(EXCERPT PROVIDED Opens)

Such stories were common among my predecessors Matthew Lee, who helped build the roof on Sambath’s family home, and Sheri Prasso, who initially hired him back in 1992.
That calmness, however, often masked a heightened sensitivity.
At times, Sambath was deeply frustrated by the asinine coverage of Cambodia that was occasionally offered by journalists looking for a sensational headline to please an editor and a by-line from the Killing Fields to appease his or her ego.
The same could be said for editors in Hong Kong and Bangkok, who liked to think Cambodia was simply an extension of Thai foreign policy and were prone to making horribly wrong assumptions. That thinking is evident in the coverage of the conflict at Preah Vihear today. They lacked respect.
Sambath even once chided Hun Sen for not giving him enough respect. They met for the first time after his return from the United States and Sambath told me within earshot of a standoffish prime minister: ‘He thinks I’ve been tainted by foreign influences.’
Nothing could have been further from the truth.
Sambath could be prickly as he juggled a family life with the hard and fast dictates of a wire service while also moonlighting as a university lecturer and for some of the world’s great mastheads.

(EXCERPT PROVIDED Closes)

WORK INSTRUCTION
Copy the passage about Sambath from "Sambath even once" up to and including "world’s great mastheads.", substituting "irritable" for "prickly" wherever it appears.

(RECORDS SUPPLIED Opens)

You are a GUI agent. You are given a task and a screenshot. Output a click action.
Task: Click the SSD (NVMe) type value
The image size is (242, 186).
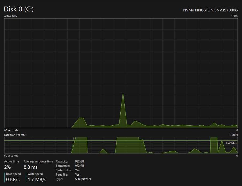[83, 179]
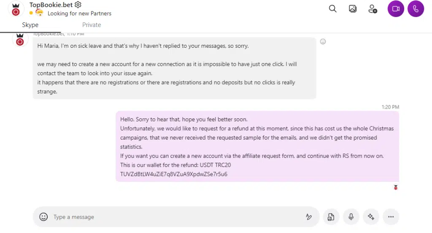
Task: Click the read receipt icon under the sent message
Action: coord(396,187)
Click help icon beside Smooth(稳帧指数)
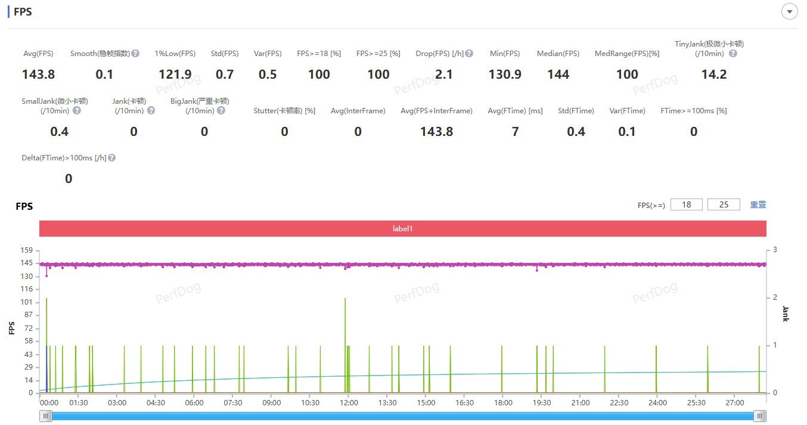Viewport: 807px width, 425px height. coord(135,54)
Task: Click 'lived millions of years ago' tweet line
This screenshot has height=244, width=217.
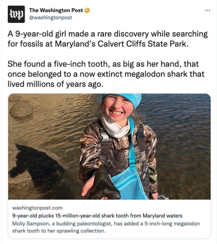Action: (x=55, y=84)
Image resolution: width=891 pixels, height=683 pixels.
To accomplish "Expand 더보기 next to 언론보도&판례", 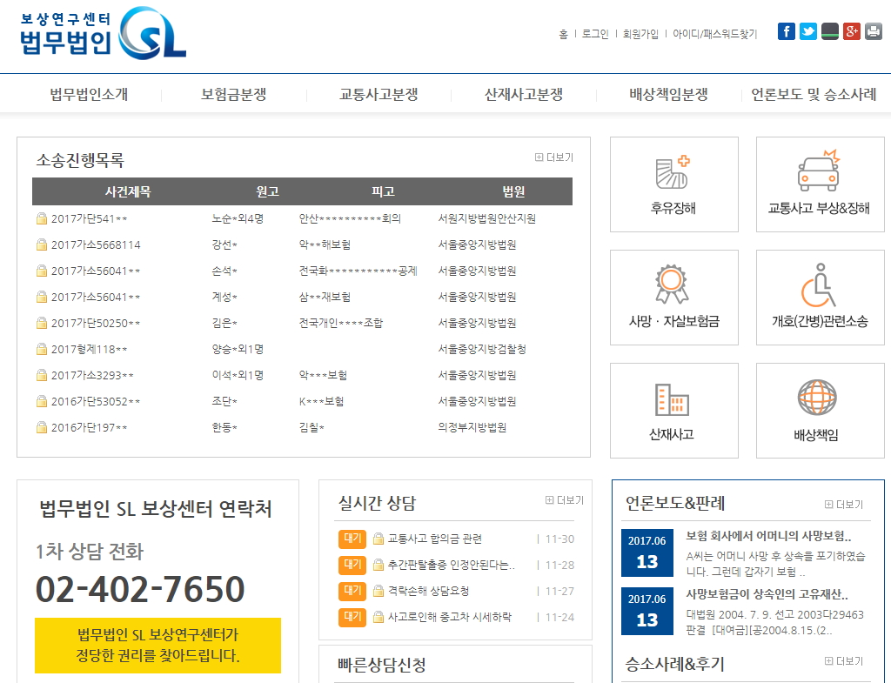I will (x=844, y=505).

(RECORDS SUPPLIED Closes)

THE ANSWER
Sambath even once chided Hun Sen for not giving him enough respect. They met for the first time after his return from the United States and Sambath told me within earshot of a standoffish prime minister: ‘He thinks I’ve been tainted by foreign influences.’
Nothing could have been further from the truth.
Sambath could be irritable as he juggled a family life with the hard and fast dictates of a wire service while also moonlighting as a university lecturer and for some of the world’s great mastheads.